SET PROBLEM: Could you write out these records again with every "screenshot" switched to "image", changing nothing else and leaving the pictures out?

RECORDS TO USE:
- - - -

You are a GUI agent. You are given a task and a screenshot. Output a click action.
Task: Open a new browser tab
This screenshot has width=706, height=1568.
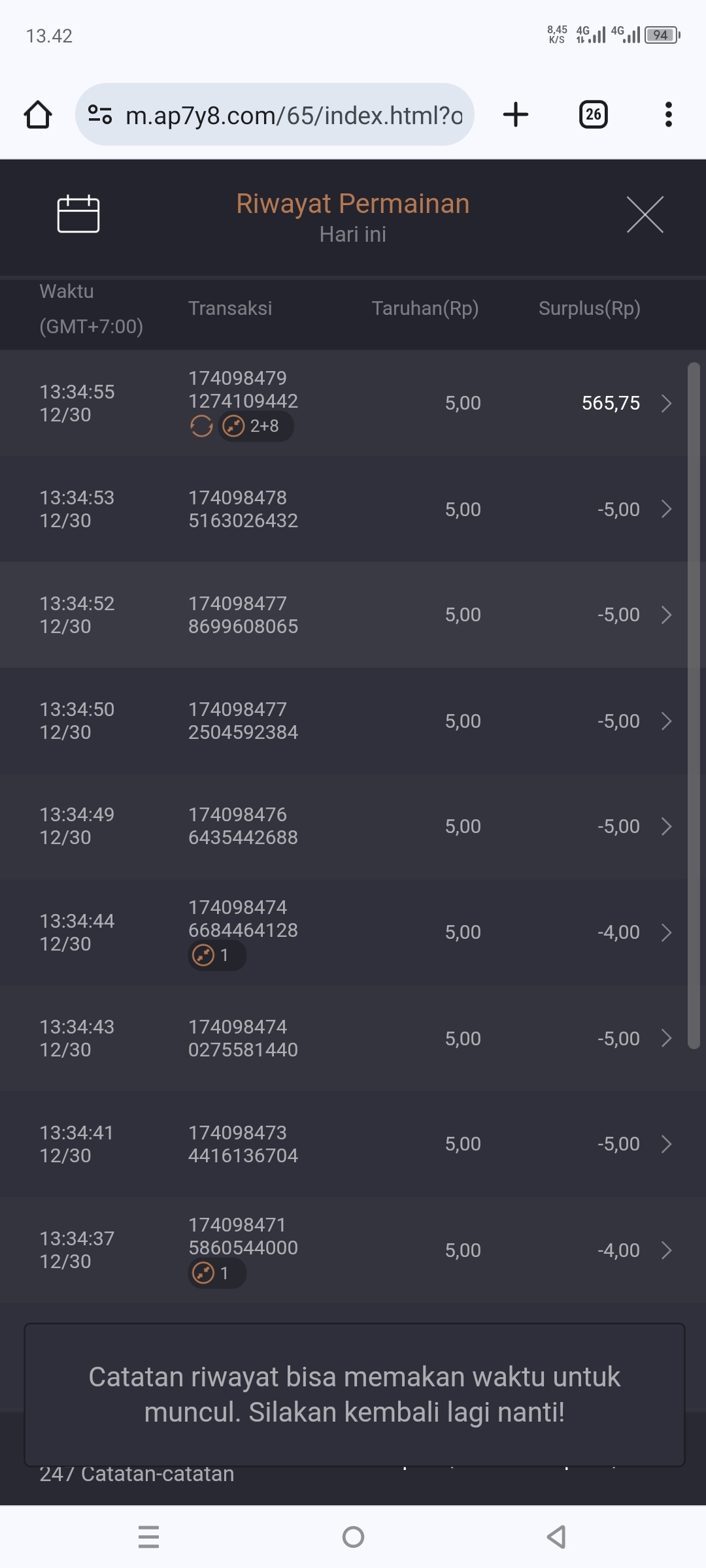[x=516, y=115]
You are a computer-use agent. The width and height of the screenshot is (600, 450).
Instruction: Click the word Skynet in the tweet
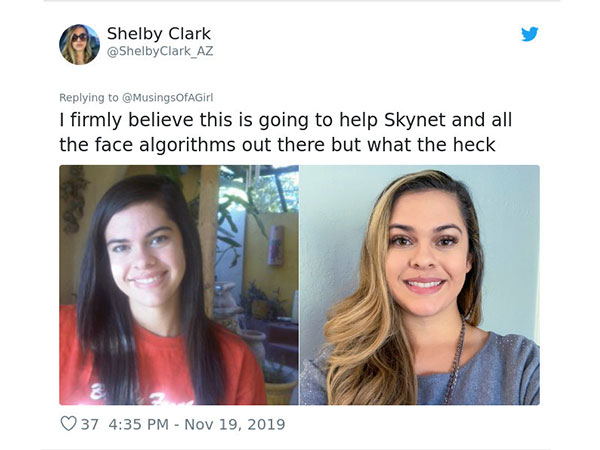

- - - -

ANSWER TO THIS PROBLEM:
You are a GUI agent. You are given a task and a image. Output a click action.
Task: Open a new browser tab
This image has width=706, height=1568.
[x=516, y=115]
You are a computer-use agent. The width and height of the image is (600, 450).
Instruction: Click the word Skynet in the tweet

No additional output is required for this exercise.